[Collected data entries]
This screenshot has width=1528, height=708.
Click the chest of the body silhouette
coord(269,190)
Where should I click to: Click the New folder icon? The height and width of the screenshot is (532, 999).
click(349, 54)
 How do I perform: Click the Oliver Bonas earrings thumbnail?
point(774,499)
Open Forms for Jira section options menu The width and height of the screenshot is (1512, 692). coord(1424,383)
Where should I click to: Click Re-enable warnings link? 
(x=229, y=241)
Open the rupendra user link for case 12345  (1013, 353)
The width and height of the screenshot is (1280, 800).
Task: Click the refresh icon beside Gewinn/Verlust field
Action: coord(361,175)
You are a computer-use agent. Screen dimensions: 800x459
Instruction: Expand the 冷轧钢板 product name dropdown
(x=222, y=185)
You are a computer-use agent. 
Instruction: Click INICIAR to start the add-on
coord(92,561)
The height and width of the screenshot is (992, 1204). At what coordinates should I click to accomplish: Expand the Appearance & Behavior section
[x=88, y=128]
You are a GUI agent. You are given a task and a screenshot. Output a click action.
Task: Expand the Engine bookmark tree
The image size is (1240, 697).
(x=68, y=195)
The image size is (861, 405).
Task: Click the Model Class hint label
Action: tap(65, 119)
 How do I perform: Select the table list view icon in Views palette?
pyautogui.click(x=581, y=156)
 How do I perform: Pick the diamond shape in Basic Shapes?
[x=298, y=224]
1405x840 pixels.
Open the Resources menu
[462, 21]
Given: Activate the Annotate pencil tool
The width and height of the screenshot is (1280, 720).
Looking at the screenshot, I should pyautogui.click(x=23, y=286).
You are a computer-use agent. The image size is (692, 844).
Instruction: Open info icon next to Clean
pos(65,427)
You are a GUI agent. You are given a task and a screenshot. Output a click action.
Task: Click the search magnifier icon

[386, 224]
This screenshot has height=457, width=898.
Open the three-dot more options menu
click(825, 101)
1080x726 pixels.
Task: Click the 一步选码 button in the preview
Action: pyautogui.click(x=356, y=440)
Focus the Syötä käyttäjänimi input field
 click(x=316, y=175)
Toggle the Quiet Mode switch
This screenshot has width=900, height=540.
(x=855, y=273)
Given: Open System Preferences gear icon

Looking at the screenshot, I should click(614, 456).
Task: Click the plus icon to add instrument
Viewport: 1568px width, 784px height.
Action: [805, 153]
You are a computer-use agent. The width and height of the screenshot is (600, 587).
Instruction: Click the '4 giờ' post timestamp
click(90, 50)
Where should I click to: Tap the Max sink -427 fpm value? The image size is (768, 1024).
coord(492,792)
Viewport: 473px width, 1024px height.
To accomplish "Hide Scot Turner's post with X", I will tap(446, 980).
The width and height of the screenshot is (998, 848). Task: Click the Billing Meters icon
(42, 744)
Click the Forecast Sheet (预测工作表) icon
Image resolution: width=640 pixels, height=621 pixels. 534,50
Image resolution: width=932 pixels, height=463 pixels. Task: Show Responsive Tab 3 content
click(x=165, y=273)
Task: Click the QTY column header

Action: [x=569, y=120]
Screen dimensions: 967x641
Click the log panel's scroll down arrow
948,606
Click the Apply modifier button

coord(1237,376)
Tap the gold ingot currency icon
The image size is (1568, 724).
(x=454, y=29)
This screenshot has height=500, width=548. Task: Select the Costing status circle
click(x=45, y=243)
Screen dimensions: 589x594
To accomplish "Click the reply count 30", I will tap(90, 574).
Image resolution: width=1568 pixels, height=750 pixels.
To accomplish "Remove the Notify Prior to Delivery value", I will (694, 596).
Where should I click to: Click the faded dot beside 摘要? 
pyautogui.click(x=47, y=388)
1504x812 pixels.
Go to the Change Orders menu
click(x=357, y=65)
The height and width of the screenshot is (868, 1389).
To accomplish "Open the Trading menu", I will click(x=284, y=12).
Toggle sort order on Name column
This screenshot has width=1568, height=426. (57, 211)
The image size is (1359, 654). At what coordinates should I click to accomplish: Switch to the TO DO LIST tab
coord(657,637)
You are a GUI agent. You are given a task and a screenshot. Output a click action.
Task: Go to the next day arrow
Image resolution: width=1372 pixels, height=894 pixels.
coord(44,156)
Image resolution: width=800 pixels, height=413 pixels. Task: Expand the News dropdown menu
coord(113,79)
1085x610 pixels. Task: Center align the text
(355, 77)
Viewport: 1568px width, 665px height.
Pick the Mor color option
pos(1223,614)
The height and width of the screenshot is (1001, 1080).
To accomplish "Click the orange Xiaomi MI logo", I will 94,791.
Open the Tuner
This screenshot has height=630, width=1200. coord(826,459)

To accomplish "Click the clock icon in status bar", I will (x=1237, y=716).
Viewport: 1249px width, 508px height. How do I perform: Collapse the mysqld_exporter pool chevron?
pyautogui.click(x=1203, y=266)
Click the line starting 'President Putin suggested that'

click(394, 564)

§ **Requirement**
Without any change, reproduce the data in full.

§ **Response for this exercise**
This screenshot has width=1528, height=708.
Click the chest of the body silhouette
coord(269,190)
Where should I click to: Click the New folder icon? The height and width of the screenshot is (532, 999).
click(349, 54)
 How do I perform: Click the Oliver Bonas earrings thumbnail?
point(774,499)
Open Forms for Jira section options menu The width and height of the screenshot is (1512, 692). coord(1424,383)
Where should I click to: Click Re-enable warnings link? 
(x=229, y=241)
Open the rupendra user link for case 12345  (1013, 353)
The width and height of the screenshot is (1280, 800).
Task: Click the refresh icon beside Gewinn/Verlust field
Action: coord(361,175)
You are a computer-use agent. Screen dimensions: 800x459
Instruction: Expand the 冷轧钢板 product name dropdown
(x=222, y=185)
You are a computer-use agent. 
Instruction: Click INICIAR to start the add-on
coord(92,561)
The height and width of the screenshot is (992, 1204). At what coordinates should I click to accomplish: Expand the Appearance & Behavior section
[x=88, y=128]
You are a GUI agent. You are given a task and a screenshot. Output a click action.
Task: Expand the Engine bookmark tree
The image size is (1240, 697).
(x=68, y=195)
The image size is (861, 405).
Task: Click the Model Class hint label
Action: tap(65, 119)
 How do I perform: Select the table list view icon in Views palette?
pyautogui.click(x=581, y=156)
 How do I perform: Pick the diamond shape in Basic Shapes?
[x=298, y=224]
1405x840 pixels.
Open the Resources menu
[462, 21]
Given: Activate the Annotate pencil tool
The width and height of the screenshot is (1280, 720).
Looking at the screenshot, I should pyautogui.click(x=23, y=286).
You are a computer-use agent. The image size is (692, 844).
Instruction: Open info icon next to Clean
pos(65,427)
You are a GUI agent. You are given a task and a screenshot. Output a click action.
Task: Click the search magnifier icon

[386, 224]
This screenshot has height=457, width=898.
Open the three-dot more options menu
click(825, 101)
1080x726 pixels.
Task: Click the 一步选码 button in the preview
Action: pyautogui.click(x=356, y=440)
Focus the Syötä käyttäjänimi input field
 click(x=316, y=175)
Toggle the Quiet Mode switch
This screenshot has width=900, height=540.
(x=855, y=273)
Given: Open System Preferences gear icon

Looking at the screenshot, I should click(614, 456).
Task: Click the plus icon to add instrument
Viewport: 1568px width, 784px height.
Action: [805, 153]
You are a computer-use agent. The width and height of the screenshot is (600, 587).
Instruction: Click the '4 giờ' post timestamp
click(90, 50)
Where should I click to: Tap the Max sink -427 fpm value? The image size is (768, 1024).
coord(492,792)
Viewport: 473px width, 1024px height.
To accomplish "Hide Scot Turner's post with X", I will tap(446, 980).
The width and height of the screenshot is (998, 848). Task: Click the Billing Meters icon
(42, 744)
Click the Forecast Sheet (预测工作表) icon
Image resolution: width=640 pixels, height=621 pixels. 534,50
Image resolution: width=932 pixels, height=463 pixels. Task: Show Responsive Tab 3 content
click(x=165, y=273)
Task: Click the QTY column header

Action: [x=569, y=120]
Screen dimensions: 967x641
Click the log panel's scroll down arrow
948,606
Click the Apply modifier button

coord(1237,376)
Tap the gold ingot currency icon
The image size is (1568, 724).
(x=454, y=29)
This screenshot has height=500, width=548. Task: Select the Costing status circle
click(x=45, y=243)
Screen dimensions: 589x594
To accomplish "Click the reply count 30", I will tap(90, 574).
Image resolution: width=1568 pixels, height=750 pixels.
To accomplish "Remove the Notify Prior to Delivery value", I will (694, 596).
Where should I click to: Click the faded dot beside 摘要? 
pyautogui.click(x=47, y=388)
1504x812 pixels.
Go to the Change Orders menu
click(x=357, y=65)
The height and width of the screenshot is (868, 1389).
To accomplish "Open the Trading menu", I will click(x=284, y=12).
Toggle sort order on Name column
This screenshot has width=1568, height=426. (57, 211)
The image size is (1359, 654). At what coordinates should I click to accomplish: Switch to the TO DO LIST tab
coord(657,637)
You are a GUI agent. You are given a task and a screenshot. Output a click action.
Task: Go to the next day arrow
Image resolution: width=1372 pixels, height=894 pixels.
coord(44,156)
Image resolution: width=800 pixels, height=413 pixels. Task: Expand the News dropdown menu
coord(113,79)
1085x610 pixels. Task: Center align the text
(355, 77)
Viewport: 1568px width, 665px height.
Pick the Mor color option
pos(1223,614)
The height and width of the screenshot is (1001, 1080).
To accomplish "Click the orange Xiaomi MI logo", I will 94,791.
Open the Tuner
This screenshot has height=630, width=1200. coord(826,459)

To accomplish "Click the clock icon in status bar", I will (x=1237, y=716).
Viewport: 1249px width, 508px height. How do I perform: Collapse the mysqld_exporter pool chevron?
pyautogui.click(x=1203, y=266)
Click the line starting 'President Putin suggested that'

click(394, 564)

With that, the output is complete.